I'm playing around with some hardware entropy creation. I'm using electronic sensors to sample the environment, using A2D with between 12-16 bits of resolution. I'm hypothesizing that the lower-order bits from these readings contain enough noise and real-world entropy to be effectively "random" - at least enough to seed a PRNG.
My approach is to take the samples and progressively truncate them, chopping off the most significant bits, until the results start looking uniformly distributed. And then over time I can pack these lower-order "random" bits together to make larger "random" integer values.

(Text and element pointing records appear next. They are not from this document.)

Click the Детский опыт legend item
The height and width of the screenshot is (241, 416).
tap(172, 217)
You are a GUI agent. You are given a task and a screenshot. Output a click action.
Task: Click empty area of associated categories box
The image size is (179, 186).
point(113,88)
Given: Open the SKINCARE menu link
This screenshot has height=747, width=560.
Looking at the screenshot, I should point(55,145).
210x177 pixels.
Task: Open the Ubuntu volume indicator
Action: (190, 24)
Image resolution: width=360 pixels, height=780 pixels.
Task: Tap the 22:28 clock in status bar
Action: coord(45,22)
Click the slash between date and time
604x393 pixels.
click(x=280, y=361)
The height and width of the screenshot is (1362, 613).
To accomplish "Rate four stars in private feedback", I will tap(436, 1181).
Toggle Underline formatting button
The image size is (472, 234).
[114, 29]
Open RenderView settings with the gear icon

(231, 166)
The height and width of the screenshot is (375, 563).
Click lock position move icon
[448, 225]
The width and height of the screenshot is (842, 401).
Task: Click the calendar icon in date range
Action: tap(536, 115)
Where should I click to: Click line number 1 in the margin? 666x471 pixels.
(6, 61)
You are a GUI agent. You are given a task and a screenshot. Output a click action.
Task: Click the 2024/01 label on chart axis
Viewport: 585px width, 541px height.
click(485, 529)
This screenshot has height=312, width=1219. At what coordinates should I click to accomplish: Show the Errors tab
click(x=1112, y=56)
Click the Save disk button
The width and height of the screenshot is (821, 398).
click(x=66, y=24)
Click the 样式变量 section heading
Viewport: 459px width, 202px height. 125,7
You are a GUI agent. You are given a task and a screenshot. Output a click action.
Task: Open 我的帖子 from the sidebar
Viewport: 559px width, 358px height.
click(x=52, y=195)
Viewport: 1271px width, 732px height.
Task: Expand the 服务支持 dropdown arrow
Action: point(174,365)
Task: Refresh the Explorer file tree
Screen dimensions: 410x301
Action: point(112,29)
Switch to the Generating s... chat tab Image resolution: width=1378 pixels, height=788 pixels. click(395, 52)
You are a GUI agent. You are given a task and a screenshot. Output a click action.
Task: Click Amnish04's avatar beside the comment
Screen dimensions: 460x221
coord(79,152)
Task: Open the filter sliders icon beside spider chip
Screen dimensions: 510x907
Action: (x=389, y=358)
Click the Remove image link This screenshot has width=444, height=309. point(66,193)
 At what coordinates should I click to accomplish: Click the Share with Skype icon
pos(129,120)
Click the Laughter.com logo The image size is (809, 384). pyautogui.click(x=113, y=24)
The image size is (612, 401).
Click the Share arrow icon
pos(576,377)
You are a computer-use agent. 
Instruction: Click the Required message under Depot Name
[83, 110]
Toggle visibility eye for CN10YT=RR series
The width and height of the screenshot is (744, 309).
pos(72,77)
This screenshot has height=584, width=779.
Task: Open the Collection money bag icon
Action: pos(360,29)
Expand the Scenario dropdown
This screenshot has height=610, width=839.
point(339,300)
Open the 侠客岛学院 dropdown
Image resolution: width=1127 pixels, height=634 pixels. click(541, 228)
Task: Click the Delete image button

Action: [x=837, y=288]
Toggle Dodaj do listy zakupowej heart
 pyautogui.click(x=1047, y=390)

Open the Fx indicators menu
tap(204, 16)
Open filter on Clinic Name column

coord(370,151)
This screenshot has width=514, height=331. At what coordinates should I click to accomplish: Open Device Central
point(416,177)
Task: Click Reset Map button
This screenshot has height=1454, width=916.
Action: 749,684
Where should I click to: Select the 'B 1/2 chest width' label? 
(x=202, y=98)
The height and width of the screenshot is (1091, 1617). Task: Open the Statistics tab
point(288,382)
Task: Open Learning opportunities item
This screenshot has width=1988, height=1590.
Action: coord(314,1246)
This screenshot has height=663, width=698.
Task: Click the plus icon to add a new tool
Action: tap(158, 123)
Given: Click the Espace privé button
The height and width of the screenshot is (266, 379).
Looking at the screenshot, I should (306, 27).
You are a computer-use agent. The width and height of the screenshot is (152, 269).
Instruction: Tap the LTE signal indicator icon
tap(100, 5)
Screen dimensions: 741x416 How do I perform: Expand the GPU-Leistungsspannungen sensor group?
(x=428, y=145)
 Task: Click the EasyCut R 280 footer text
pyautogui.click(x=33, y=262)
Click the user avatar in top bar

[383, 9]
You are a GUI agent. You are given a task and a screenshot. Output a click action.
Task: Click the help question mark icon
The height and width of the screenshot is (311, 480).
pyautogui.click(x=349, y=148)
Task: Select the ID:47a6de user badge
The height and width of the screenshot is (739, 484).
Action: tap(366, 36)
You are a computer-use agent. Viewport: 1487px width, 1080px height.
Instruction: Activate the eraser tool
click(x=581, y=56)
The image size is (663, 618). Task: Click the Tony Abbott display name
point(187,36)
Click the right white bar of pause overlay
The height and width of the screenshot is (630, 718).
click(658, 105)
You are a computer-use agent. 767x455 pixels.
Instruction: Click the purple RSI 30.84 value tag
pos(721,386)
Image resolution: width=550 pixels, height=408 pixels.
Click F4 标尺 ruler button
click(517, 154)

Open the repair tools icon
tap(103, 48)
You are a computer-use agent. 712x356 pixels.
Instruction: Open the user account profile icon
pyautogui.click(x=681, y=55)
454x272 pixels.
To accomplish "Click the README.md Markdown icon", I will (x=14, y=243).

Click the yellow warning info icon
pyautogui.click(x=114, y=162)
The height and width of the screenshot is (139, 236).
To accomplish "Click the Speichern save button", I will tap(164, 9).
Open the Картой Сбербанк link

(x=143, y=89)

Setting aside the validity of this approach (please), my real problem is evaluating the "randomness" of the data. More precisely, measuring the uniformity of the distribution of the truncated samples. Again, I'm shaving off higher-order bits progressively till the resulting values look more-or-less uniformly distributed... but having trouble coming up with a way to statistically measure the uniformity, even roughly.
I first tried the Chi-Square approach, but apparently this doesn't handle large data sets well? (I've got 10k samples per sensor.)
Then I moved on to the Kolmogorov-Smirnov Test, trying to compare my data set to the uniform distribution. The kstest() method expects floating point values between 0 and 1. I can normalize my integer samples by dividing each value by the max value (2^bits) to fit this requirement, but when the bit-width gets low, the values are still going to be very discrete (for example, with truncated width of 2 bits, there will only be values 0.0, 0.25, 0.5 and 0.75).
I decided to test this with the following code:
import random
import math
from scipy.stats import kstest
if __name__ == '__main__':
samples = 1000
random.seed(0)
print('samples: {}'.format(samples))
for bits in range(1, 16):
max_val = (2 ** bits) - 1
obs = []
for i in range(samples):
int_val = random.randint(0, max_val)
obs.append(float(int_val) / max_val)
stat, p = kstest(obs, 'uniform')
print('{:3} bits : p={}'.format(bits, p))
I'm not sure how to interpret the results. It seems to show that the algorithm doesn't work well for low bit counts, but the results still vary a lot as you add bits. If you comment out the seed(0) line, you'll see p values vary wildly.
Here's the values for seed zero:
samples: 1000
1 bits : p=1.1061100101127136e-234
2 bits : p=5.3150572686544944e-62
3 bits : p=4.4512615958880796e-14
4 bits : p=0.0006808631612435064
5 bits : p=0.14140010855519292
6 bits : p=0.20814194572050182
7 bits : p=0.49167945198677787
8 bits : p=0.496368700963041
9 bits : p=0.8532040305202887
10 bits : p=0.6961716307178489
11 bits : p=0.41693384153785173
12 bits : p=0.8484539510181118
13 bits : p=0.16853102951415444
14 bits : p=0.8175442993699236
15 bits : p=0.30957048529568965
My questions:
- Is there a better way to evaluate the uniform-distribution-ness of a range of integer values (that is, a range from zero to some power of 2), particularly in the case of fewer bits per sample (1-4)? I'm looking for some python code that will digest a bunch of samples and give me some quantitative and meaningful evaluation of how uniform the distribution appears to be.
- Am I applying the K-S test properly here? I would think that as the numbers of bits-per-sample goes up, the resulting normalized values would appear more continuous (less discrete), which I further assume would make the p-value "get better". But after 5-6 bits, it doesn't seem to matter - it seems to wander all over the place. So I'm wondering if I'm doing it right or maybe misunderstanding what I'm measuring.